You have to add/say/remind that any interger can be decomposed into prime factors, otherwise one might say that Q could be divisible 10, like 3*3+1. But since 10 is 2*5 10 divides P1*P2*...*Pn etc...
i agree, i absolutely despise the sound of a sharpie writing on paper. to me, it's almost as bad as someone scratching on a blackboard. but still i keep coming back to numberphile
this channel is soooo cool
It is possible... but that is not a sure way of doing it because it doesn't always work: 2*3*5*7*11*13 + 1 = 30031 = 59*509 (so not prime), but if you stop at 11, 2*3*5*7*11 + 1 = 2311 (prime).. so sometimes it works, sometimes it does not.
1) when you do that you aren't guaranteed that the new number is prime, but it must have a prime as a factor that you haven't listed. however factoring numbers is generally hard.
2) 111 = 3*37, 1111=11*101, 11111=47*271.

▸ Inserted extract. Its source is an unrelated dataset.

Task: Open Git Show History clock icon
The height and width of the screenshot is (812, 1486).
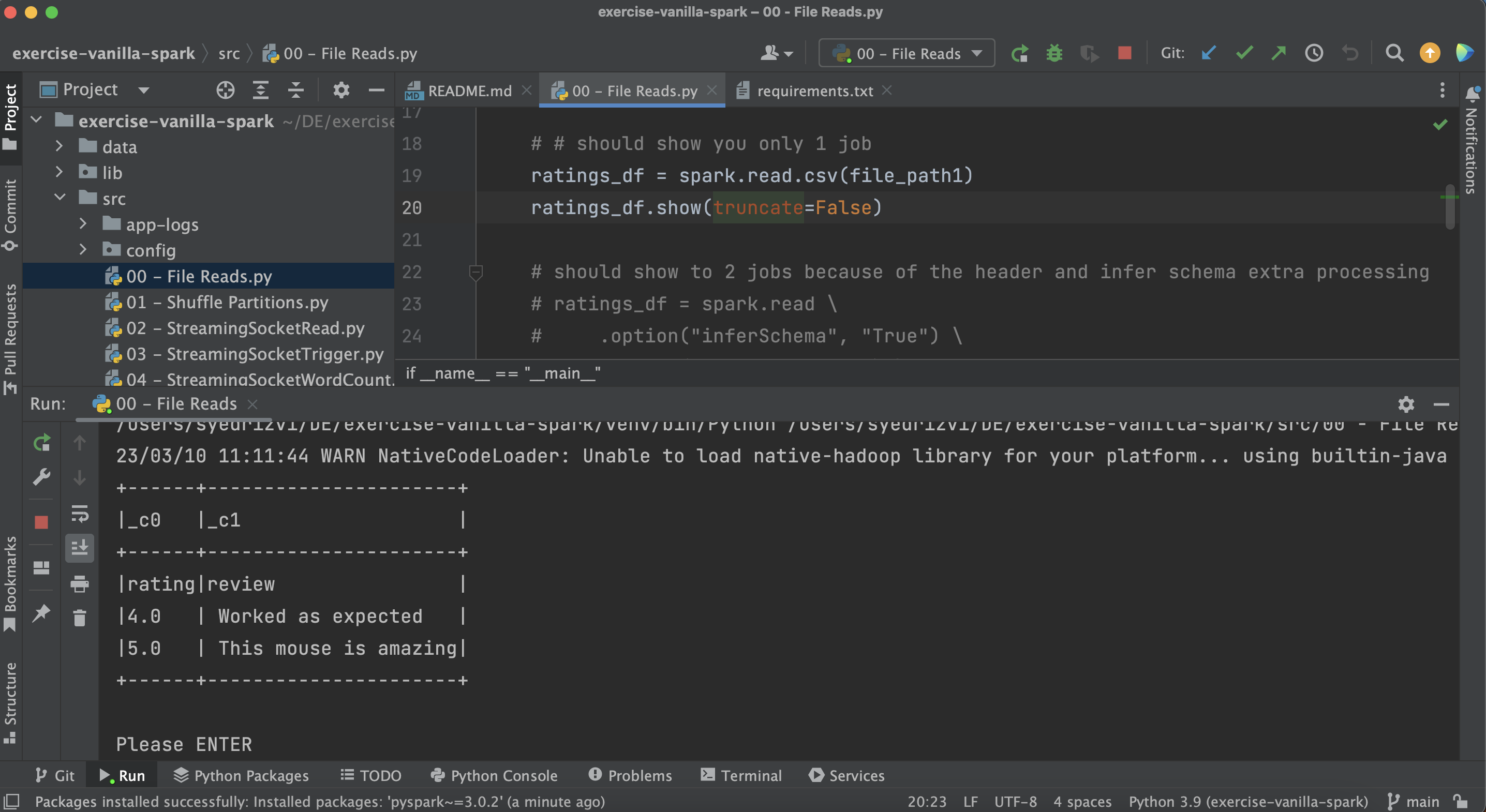Action: (1314, 54)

No, Q isn't necessary a prime but it might be. What is true is that Q won't be divisible by any of the primes in the list but that doesn't guarantee that it's prime itself. It may be a product of two or more unknown primes that are bigger than the biggest prime on our list.
this is why the term "complete list" is important.
lets say the complete list is 2 3 5 7 11 and 13, technically adding 1 would add a new number to the list BUT we know there is more to the list because that number is not prime. the question asked is the proof of the answer ;) assuming that adding 1 creates a new number means the list must be expanded.
Do you mean to take an odd number of "just some primes" or the complete list of primes until a biggest one (so far)? Because if you take the complete list from P_1 to P_n you'll have the first prime, namely the number 2, in that list. And if you multiply all together, the new number (Q - 1) = P_1 * P_2 * ... * P_n will be even and Q will be odd.